Tuesday, November 22, 2011

Forgiveness



It's not always pretty, this living business.

Don't Be Scurred

     "Fear causes most - if not all - of the problems in human relationships." I coined this little phrase years ago and over time it's held true for me. When I look at a problem I'm having with someone in my life, I can always find fear of some sort at the bottom of it.
     The other day I was talking with an interesting woman I've recently met about the reasons for war and political unrest around the world. I pulled out the aforementioned saying as a reason why people can't seem to cooperate to make sure everyone has their basic needs for sustaining life met. She opined that greed causes a lot of these sorts of problems. So I got to thinking, what are the connections between fear and greed? Does greed stem from a fear that, if you don't have more than enough, you will someday not even have enough?
     What do you think? Is there fear at the bottom of greed? Do humans just want more and more stuff because we're greedy or do we want it because we fear running out unless we stockpile? Are we afraid if we don't grab things from others they'll grab from us or that someday that resource will be gone and we'll be without unless we take some now?
     I know we humans are very complex creatures, so perhaps I'm oversimplifying this. But I read years ago in some self-help book (the bane of modern civilization!) that even anger is a secondary emotion we feel because, underneath somewhere, we're feeling the primary emotion of pain or fear - emotions we label as "negative" and that leave us feeling uncomfortably powerless.
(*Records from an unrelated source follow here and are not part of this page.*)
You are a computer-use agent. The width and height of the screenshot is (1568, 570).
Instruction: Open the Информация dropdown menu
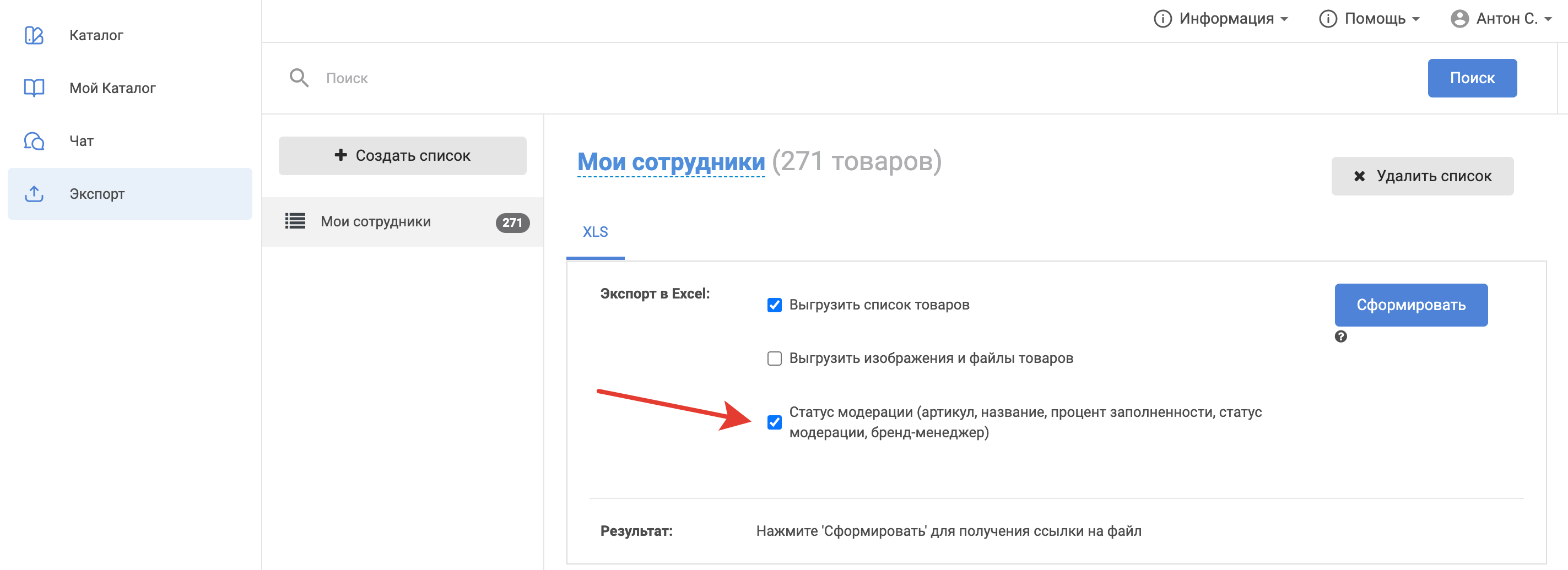(x=1221, y=19)
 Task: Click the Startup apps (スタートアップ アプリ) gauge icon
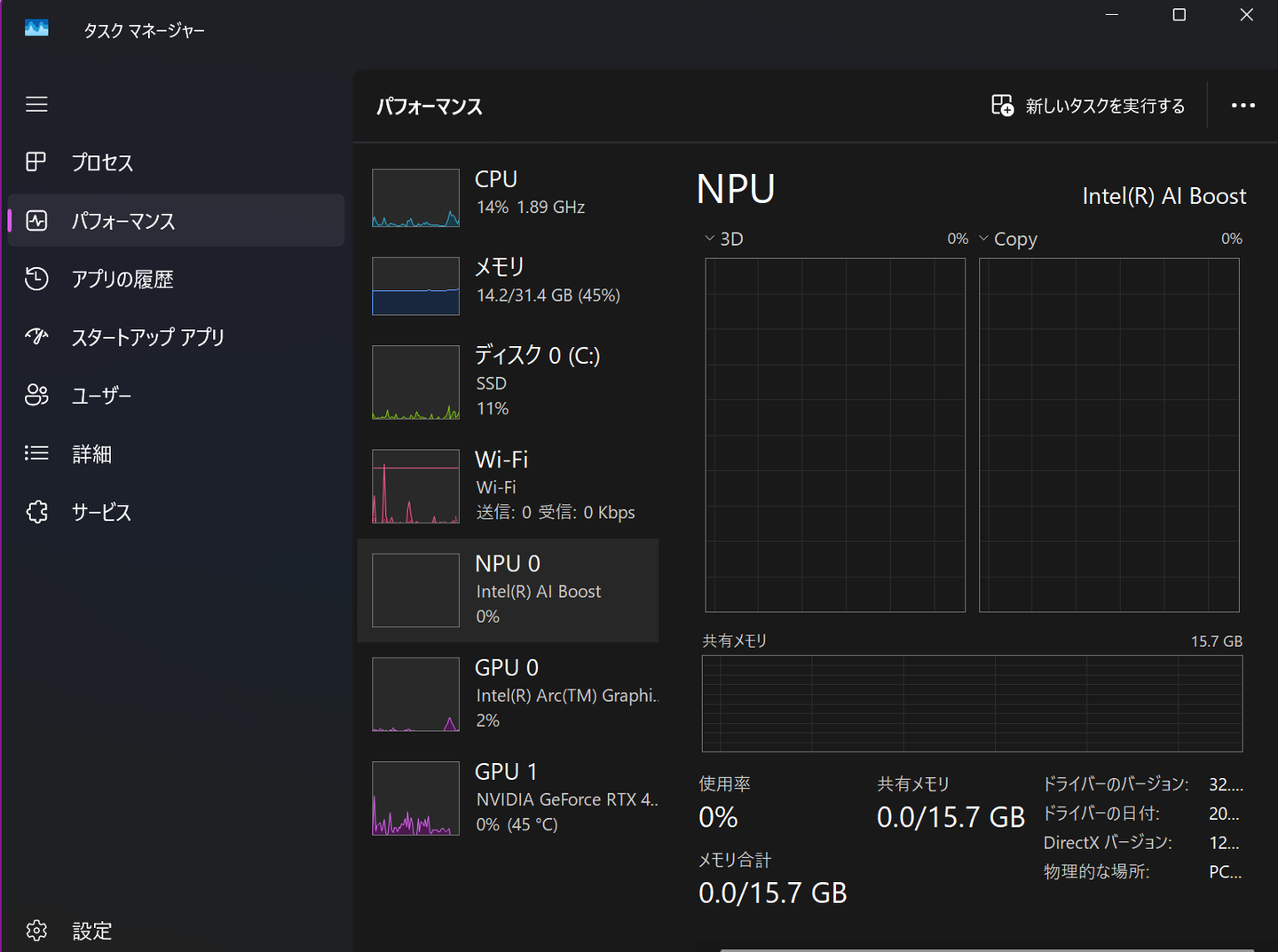pyautogui.click(x=36, y=337)
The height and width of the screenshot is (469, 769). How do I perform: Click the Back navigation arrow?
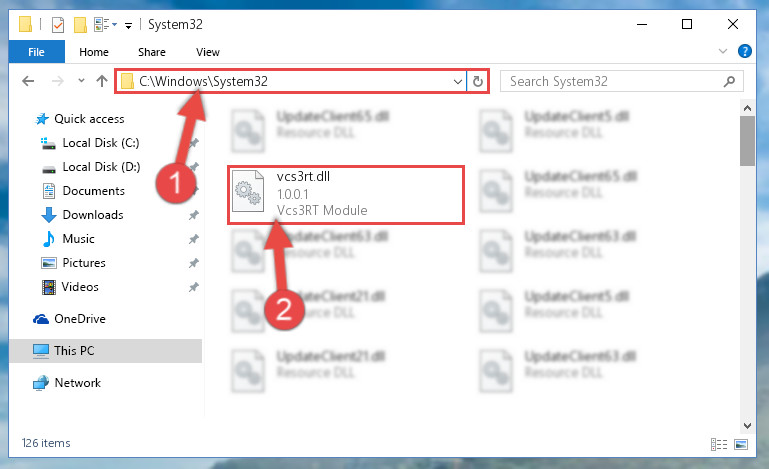[28, 81]
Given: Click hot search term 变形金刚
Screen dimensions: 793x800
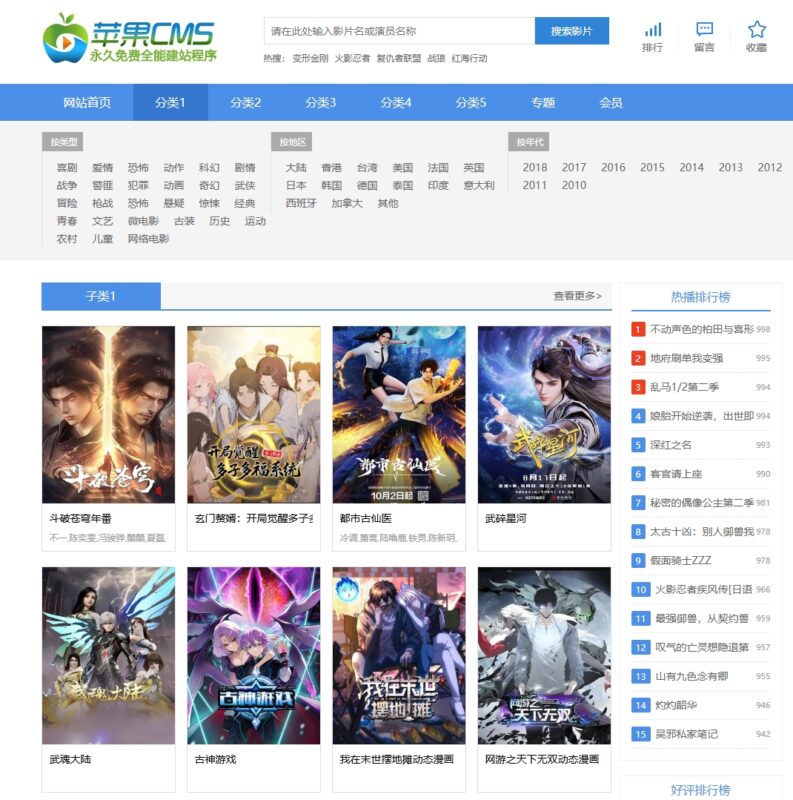Looking at the screenshot, I should coord(308,59).
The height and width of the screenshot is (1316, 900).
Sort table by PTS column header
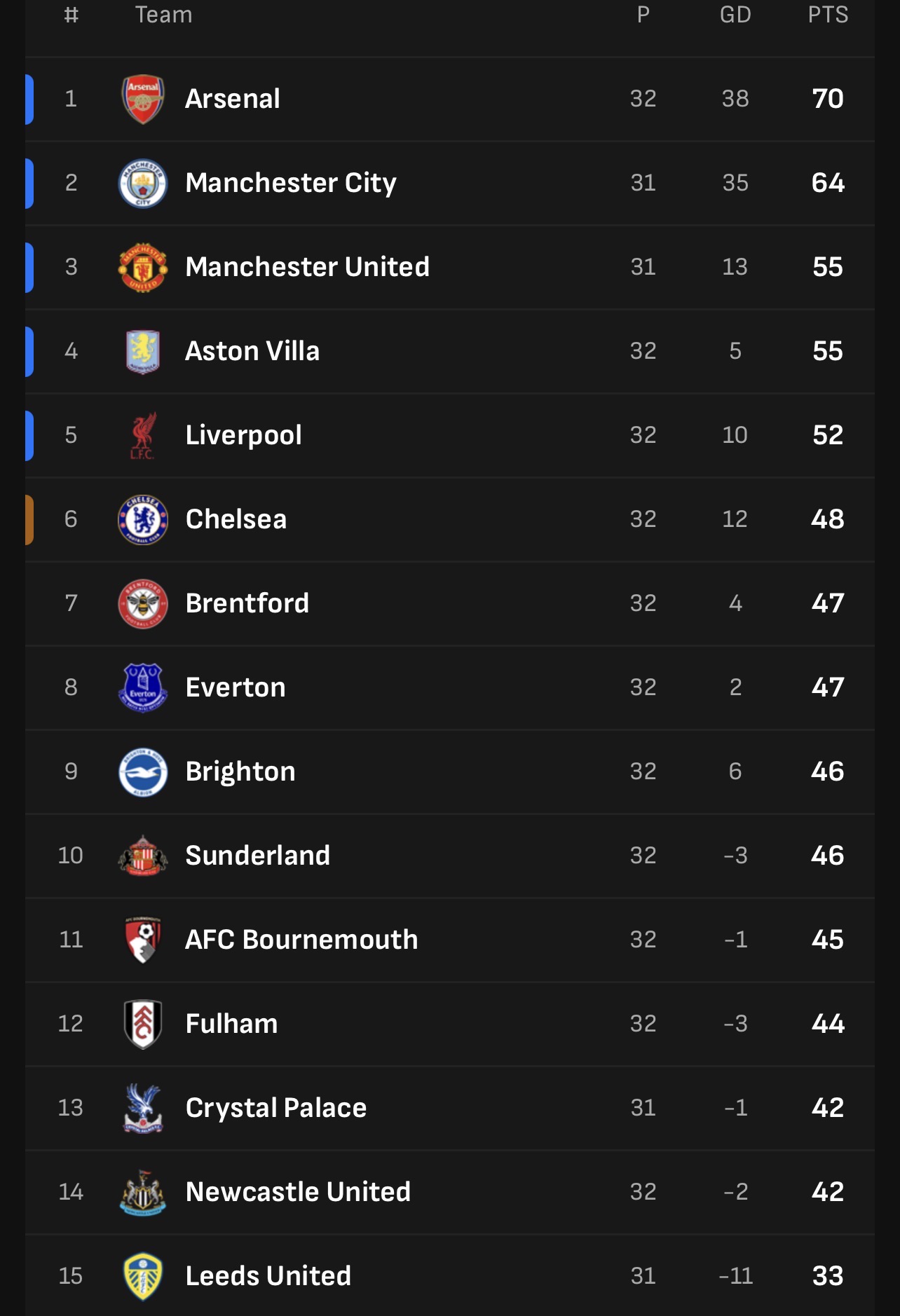tap(828, 15)
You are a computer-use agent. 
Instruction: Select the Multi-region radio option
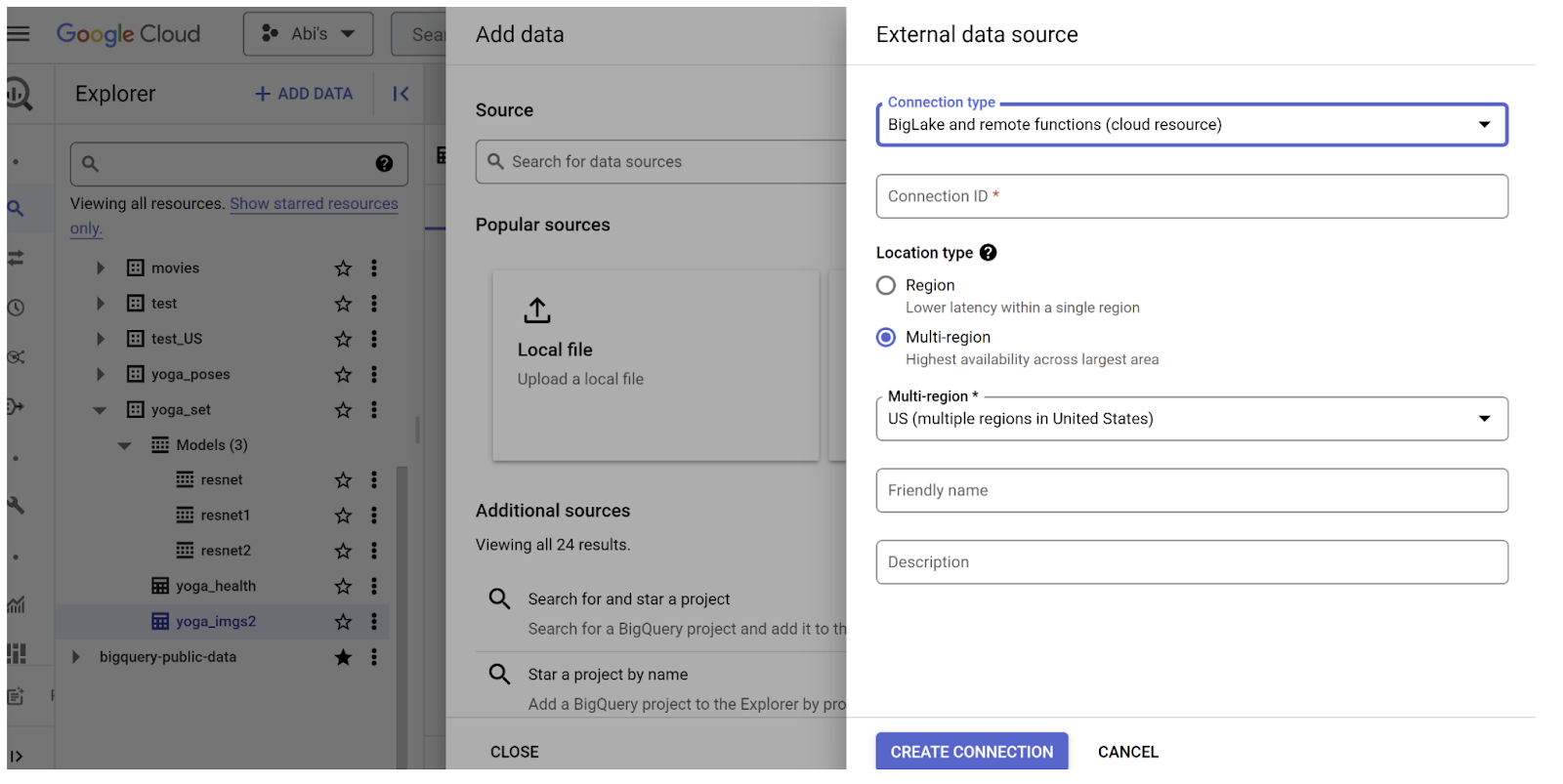pyautogui.click(x=886, y=337)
We prefer to feel the anger because it makes us feel more powerful, less helpless. And when I thought about that one I could see truth in it, at least in my own emotional world. And I began looking for and trying to root out the fears that cause me to feel unjustified anger with others. After all, "perfect love casts out fear", and I want to be a loving person.
     So now I'm thinking, if greed is rooted in fear, doesn't that make it unloving toward ourselves and others? If we act and react based on underlying emotions we don't understand or even know are there, aren't we at the mercy of, or enslaved to, those emotions? Shouldn't we try to be guided by well-thought-out principles rather than continually changing feelings? I'm thinking here. What do you think? Let's keep thinking...

Saturday, November 19, 2011

"Us" Vs. "Them"

Once it becomes "us" vs. "them" in your mind, you're well on your way to losing, because you've already lost half (or thereabouts) of the people you could have had as allies. This one is percolating lately, so I believe there will be more on this later...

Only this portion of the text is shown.